Kevin isn't naively cheerful about where all this is heading. His deepest concerns about artificial intelligence are not, interestingly, about large language models like ChatGPT or its successors. What worries him is reinforcement learning, the technology that companies like Facebook have been quietly using for fifteen years to determine what you see when you open your feed. “Facebook uses an AI system with a single purpose: to increase the probability of you clicking on something. It doesn't understand what the content means. It doesn't know if it's true or harmful or beautiful or dangerous. It just knows that you are likely to click on it, and it optimizes relentlessly, individually, continuously. In doing so, it reinvents itself in the background in ways that nobody at Facebook actually understands.”

“The consequences of that became grimly visible during COVID, when Mark Zuckerberg wanted Facebook to be a beacon of light for vaccination.”, Kevin explained. The intention was good, but all the while Facebook was simultaneously pumping out millions and millions of anti-vaccination stories because the machine had learned that people click on them. "Facebook had no control over that," Kevin says flatly.

And here's where he gets surgical: this loss of control was not random or accidental. It was purely economic. He points to the one category of content Facebook does moderate consistently and automatically - explicit sexual content - and notes that Zuckerberg has admitted on record to shareholders that the reason is cost. Nudity is easy to recognize and therefore cheap to censor. Hate speech is much more expensive to identify. " Zuckerberg doesn't believe in freedom of speech," Kevin says. "He believes in cheap moderation."  The answer, Kevin argues, isn't hoping that the platforms will find their conscience. It's rebuilding critical thinking at the individual level, because that's the only moderation we're actually going to get.
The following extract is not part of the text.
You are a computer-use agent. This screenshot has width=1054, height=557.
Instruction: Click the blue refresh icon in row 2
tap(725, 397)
Are we making any progress?

In spite of everything, Kevin remains optimistic, by looking at the long arc of history. "We take two steps forward and one step back.", is how he framed it. “Consciousness gets raised - for, for instance, gay people, transgender people or interracial couples - but then comes the violent backlash. It looks terrible, and it is terrible, but the people driving the backlash eventually die off and within a few generations things stabilize at a new level.” “Once consciousness is raised," Kevin continues, "it doesn't get lowered." He wishes we didn't have the backlash. But the direction of travel is real.
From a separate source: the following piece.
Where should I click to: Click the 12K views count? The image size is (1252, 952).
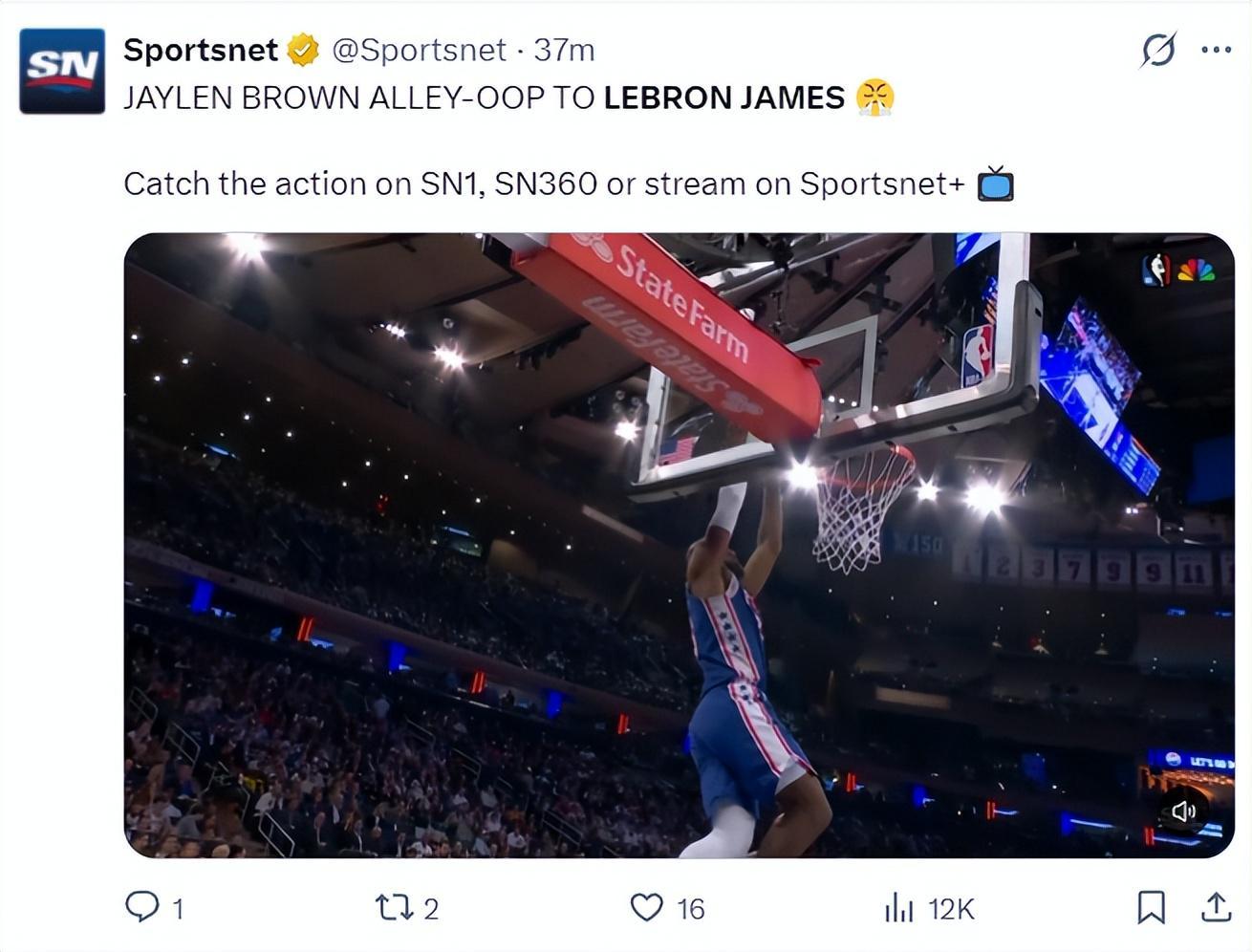click(x=951, y=908)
It’s a pattern I’ve noticed in many conversations, whether for this Never Normal newsletter or in everyday life. People are genuinely concerned about the very real challenges we face, whether technological, geopolitical, environmental, or otherwise. As they should. Yet when they zoom out and look at the long arc, most still consider society to be moving forward. And they believe we will find ways to solve the problems in front of us. And that shared confidence is what gives me hope.